Das aber ist der langweilige Teil des Prozesstages. Der Spannende ist jener: Der Vorsitzende Richter Oliver Ratzel unterbreitet den nächsten Verständigungsvorschlag der Kammer: Sieben bis elf Monate Freiheitsstrafe auf Bewährung für Christoph Hess, wovon vier unter Berücksichtigung der Dauer und Verschleppung des Verfahrens als erledigt betrachtet werden; ein Jahr und zwei bis sieben Monate Bewährungsstrafe für Peter Ziegler, auch hier sollen vier Monate als abgegolten betrachtet werden.
„Bis nächste Woche müssen wir entscheiden, ob wir annehmen oder nicht“, erklärt Christoph Hess nach der Verhandlung im Gespräch. Für seinen Verteidiger Hartmut Girshausen ist klar: Der Vorschlag des Richters ist einer, „dem man näher treten kann“. Er sei „akzeptabel“. Betrachte man die Kompensation – also jenen als verbüßt geltenden Part der Strafe – bliebe eine „Marginalie“übrig, die letztlich aber auch eine Aussagekraft hätte.
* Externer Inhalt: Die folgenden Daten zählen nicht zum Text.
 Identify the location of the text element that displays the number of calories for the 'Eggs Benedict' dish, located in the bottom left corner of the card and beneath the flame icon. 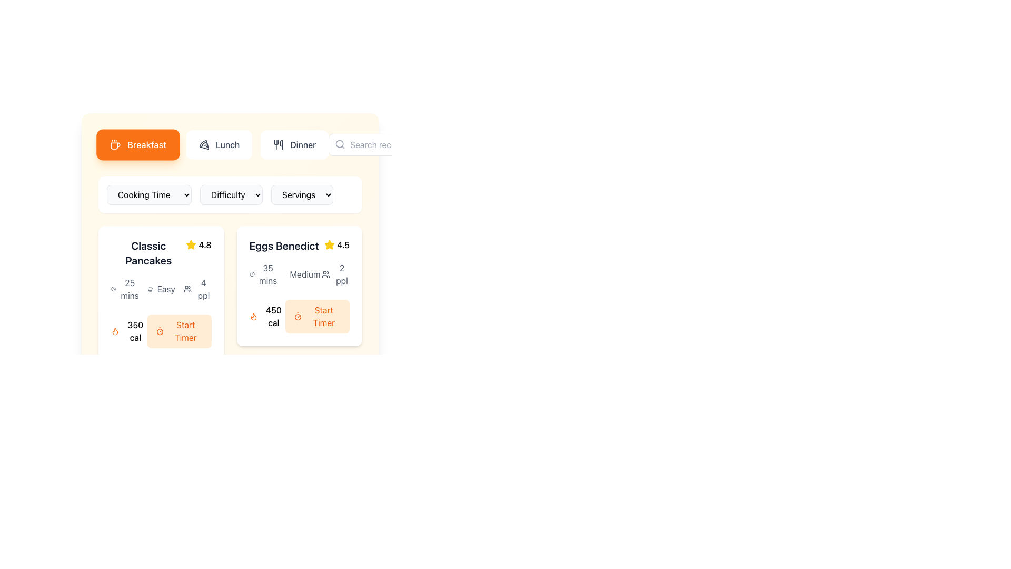
(273, 316).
Aus dem Gespräch mit ihm wird deutlich, dass der Anwalt selbst einem Gang aufs Ganze – also einem weiteren Kampf mit einem Freispruch als Ziel – durchaus Chancen einräumt. Nach den beiden Erörterungsterminen im Gericht, in welchen nochmal sehr intensiv diskutiert worden sei, sei er nach wie vor der Meinung, dass „die noch im Feuer stehenden Punkte“bei weiterer Aufarbeitung „anders bewertet werden“könnten, vielleicht sogar müssten. Die Punkte drehen sich um eine unrichtige Darstellung nach dem Handelsgesetzbuch, wo vorher vor allem um Betrug, Untreue und vorsätzliche Bilanzmanipulation gestritten worden war.
Erwacht Christoph Hess damit aus einem jahrelangen Albtraum? „Könnte man so sagen, ja“, gibt er im Gespräch zu. Genugtuung klingt trotz der durchsickernden Erleichterung nicht durch – „ich muss das jetzt erstmal verarbeiten“, sagt er und ist vor allem über eines froh: „Es ist auf jeden Fall zum ersten Mal so, dass vor Gericht der Sache zum ersten Mal gründlich nachgegangen worden ist, und das unvoreingenommen“, sagt er, wissend, dass gerade
Letzteres eigentlich die Regel sein müsste. Wie er die Zeit seit 2013 erlebt hat? „Es sind acht Jahre, die nicht spurlos an einem vorüber gehen“, sagt er dazu nur, und macht klar, dass er kaum Chancen sieht, sie sich zurückzuholen – zivilrechtlich sei das meiste, was er nun anderen vorwerfen könnte, zwischenzeitlich verjährt. „Es macht keinen Sinn, nach hinten zu gucken“, meint der Angeklagte und richtet den Blick nach vorn.
Nimmt der Verteidiger den Vorschlag der Kammer an, geschieht das in einer Abwägung, wo die persönliche Situation seines Mandanten einen größeren Stellenwert hat als das Ziel, die weitere Aufklärung zu betreiben, möglicherweise über viele weitere Monate hinweg in einem langwierigen Verfahren. Und selbst wenn er das beim nächsten Verhandlungstag, am 7. April, tun wird – ganz vorbei ist der Prozess damit noch nicht. Im Gegenteil: Das Gericht muss noch in eine, wenn auch abgespeckte Beweisaufnahme eintreten und will dies mit einer Zeugenvernehmung am kommenden Mittwoch tun: Der ehemalige Controller der Hess AG soll vor Gericht in den Zeugenstand treten.